The album marked a distinctive change in the band's sound. Compared to its predecessor, Is This Real?, which was composed mostly of raw, sleek and relatively traditional songs, Youth of America featured much longer and complex compositions; the title track alone clocks in at over 10 minutes. According to frontman Greg Sage, this change of pace was a deliberate counter-reaction against the trend of releasing short songs, which many punk bands did at the time. The Quietus noted the album's genre as post-punk and further described its style as "a six track set of lowly garage rock which traverses the cosmos irrespective. Secondly, it's a gothic downer but leavened by motion and momentum thanks to its krautrock influences. And lastly it's a grittily real punk record defined by an unerring air of unreality – as unromantic as it is fantastical". Rolling Stone has called the record "proto-grunge", and everyone from Melvins to Nirvana to Hole have also covered their work.
Release and reception
Released in 1981, Youth of America was, according to Sage, not well received in the United States at the time of its release, but fared better in Europe.

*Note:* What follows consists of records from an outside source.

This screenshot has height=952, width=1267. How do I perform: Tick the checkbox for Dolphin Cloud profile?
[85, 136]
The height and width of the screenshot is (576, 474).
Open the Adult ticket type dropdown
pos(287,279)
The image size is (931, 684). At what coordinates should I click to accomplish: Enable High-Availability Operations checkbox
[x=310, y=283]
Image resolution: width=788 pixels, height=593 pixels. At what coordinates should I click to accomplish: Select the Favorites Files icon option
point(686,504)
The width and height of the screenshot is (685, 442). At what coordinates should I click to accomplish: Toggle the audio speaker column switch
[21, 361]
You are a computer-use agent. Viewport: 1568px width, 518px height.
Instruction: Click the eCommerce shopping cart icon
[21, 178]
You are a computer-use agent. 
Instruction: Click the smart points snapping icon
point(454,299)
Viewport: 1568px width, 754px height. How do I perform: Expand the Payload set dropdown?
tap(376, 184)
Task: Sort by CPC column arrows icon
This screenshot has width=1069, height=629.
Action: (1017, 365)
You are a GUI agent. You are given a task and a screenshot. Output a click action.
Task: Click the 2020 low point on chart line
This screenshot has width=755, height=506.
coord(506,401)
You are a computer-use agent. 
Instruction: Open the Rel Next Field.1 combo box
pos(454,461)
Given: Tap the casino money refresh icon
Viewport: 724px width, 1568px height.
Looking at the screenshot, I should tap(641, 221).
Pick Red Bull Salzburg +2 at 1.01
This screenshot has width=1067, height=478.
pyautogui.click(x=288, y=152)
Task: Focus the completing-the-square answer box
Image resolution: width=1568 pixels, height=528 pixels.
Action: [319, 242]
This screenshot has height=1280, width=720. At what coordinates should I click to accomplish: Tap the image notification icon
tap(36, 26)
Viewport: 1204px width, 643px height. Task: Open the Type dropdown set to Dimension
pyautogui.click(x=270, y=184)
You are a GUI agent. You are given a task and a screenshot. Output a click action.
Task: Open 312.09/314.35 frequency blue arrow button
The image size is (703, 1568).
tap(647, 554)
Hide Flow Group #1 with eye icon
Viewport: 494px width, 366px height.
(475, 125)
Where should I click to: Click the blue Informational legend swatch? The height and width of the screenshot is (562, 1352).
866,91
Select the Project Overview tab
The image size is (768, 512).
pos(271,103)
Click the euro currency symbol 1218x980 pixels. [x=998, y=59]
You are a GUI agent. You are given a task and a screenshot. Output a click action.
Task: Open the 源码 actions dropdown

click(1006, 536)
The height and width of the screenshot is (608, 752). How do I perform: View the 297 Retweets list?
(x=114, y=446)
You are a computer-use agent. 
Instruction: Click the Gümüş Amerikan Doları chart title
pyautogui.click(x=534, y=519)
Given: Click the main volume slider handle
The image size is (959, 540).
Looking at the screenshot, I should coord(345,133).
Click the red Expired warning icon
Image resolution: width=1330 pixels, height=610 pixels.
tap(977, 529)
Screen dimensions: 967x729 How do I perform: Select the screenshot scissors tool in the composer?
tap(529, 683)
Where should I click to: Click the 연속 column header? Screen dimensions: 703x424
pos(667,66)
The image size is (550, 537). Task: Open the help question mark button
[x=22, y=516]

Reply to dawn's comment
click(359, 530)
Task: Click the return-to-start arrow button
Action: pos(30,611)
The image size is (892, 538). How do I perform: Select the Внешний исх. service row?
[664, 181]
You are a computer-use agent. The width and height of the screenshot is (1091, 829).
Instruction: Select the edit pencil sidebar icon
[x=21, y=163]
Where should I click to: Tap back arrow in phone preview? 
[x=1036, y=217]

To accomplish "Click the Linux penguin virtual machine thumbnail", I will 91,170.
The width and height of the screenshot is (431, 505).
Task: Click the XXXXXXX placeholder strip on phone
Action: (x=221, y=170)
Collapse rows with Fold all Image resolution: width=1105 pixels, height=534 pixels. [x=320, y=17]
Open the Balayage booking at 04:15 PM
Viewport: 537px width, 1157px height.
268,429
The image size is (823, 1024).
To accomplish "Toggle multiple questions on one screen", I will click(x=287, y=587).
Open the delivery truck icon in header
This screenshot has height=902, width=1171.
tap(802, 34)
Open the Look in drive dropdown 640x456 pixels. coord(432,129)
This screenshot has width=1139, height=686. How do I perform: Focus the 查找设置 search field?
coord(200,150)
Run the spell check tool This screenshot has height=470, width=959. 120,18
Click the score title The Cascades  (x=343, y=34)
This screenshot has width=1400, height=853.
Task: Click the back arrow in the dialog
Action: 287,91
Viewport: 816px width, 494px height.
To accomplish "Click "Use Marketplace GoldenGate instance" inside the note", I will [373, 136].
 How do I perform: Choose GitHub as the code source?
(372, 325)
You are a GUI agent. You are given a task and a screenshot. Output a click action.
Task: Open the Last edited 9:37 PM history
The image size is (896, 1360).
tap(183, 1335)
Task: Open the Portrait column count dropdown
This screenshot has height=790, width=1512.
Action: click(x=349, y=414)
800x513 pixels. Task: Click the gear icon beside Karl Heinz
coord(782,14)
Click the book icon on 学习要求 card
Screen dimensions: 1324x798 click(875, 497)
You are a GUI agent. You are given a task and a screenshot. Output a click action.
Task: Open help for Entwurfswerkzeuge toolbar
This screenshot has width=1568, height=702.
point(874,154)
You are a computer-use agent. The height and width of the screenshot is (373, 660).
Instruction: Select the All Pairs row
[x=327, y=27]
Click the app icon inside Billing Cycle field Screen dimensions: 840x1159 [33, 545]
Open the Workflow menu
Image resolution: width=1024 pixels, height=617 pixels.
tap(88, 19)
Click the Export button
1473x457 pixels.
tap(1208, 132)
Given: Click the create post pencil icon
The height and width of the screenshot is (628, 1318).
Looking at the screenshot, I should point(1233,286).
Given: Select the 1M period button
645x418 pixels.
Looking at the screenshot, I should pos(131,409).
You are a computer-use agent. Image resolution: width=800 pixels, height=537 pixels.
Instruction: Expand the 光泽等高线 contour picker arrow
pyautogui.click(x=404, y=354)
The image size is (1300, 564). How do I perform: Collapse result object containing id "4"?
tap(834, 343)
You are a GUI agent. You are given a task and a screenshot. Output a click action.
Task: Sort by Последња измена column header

In its retrospective review, Consequence of Sound wrote, "From its style of production and songwriting to its driving, angular guitar work coupled with anthemic hooks, Youth of America is as strong and fresh-sounding today as it was 30 years ago". The Quietus wrote "there may be more essential punk albums out there but never again did the genre sound so searching". Head Heritage called it "an enduring legacy of a recording." Youth of America was later reissued on record labels Backbone and Restless, with different covers for each, and on Sage's own Zeno Records as the second disc of the Wipers Box Set, albeit with a different running order to the original vinyl issue.
Legacy
Along with other Wipers records, Youth of America has since come to be acknowledged as an important album in the development of American underground and independent rock movements of the early 1980s. Thurston Moore of Sonic Youth cited the album as an inspiration, and covered the track "Pushing the Extreme" with Keith Nealy for Wipers tribute albumFourteen Songs for Greg Sage and The Wipers. The title track was covered by the Melvins on their 2001 album Electroretard and Mission of Burma on the live albumSnapshot. Kurt Cobain listed it in his top 50 albums of all time. Pitchfork ranked the title track at No. 173 on their list of "The 200 Best Songs of the 1980s" and ranked the album at No. 102 on their list of "The 200 Best Albums of the 1980s".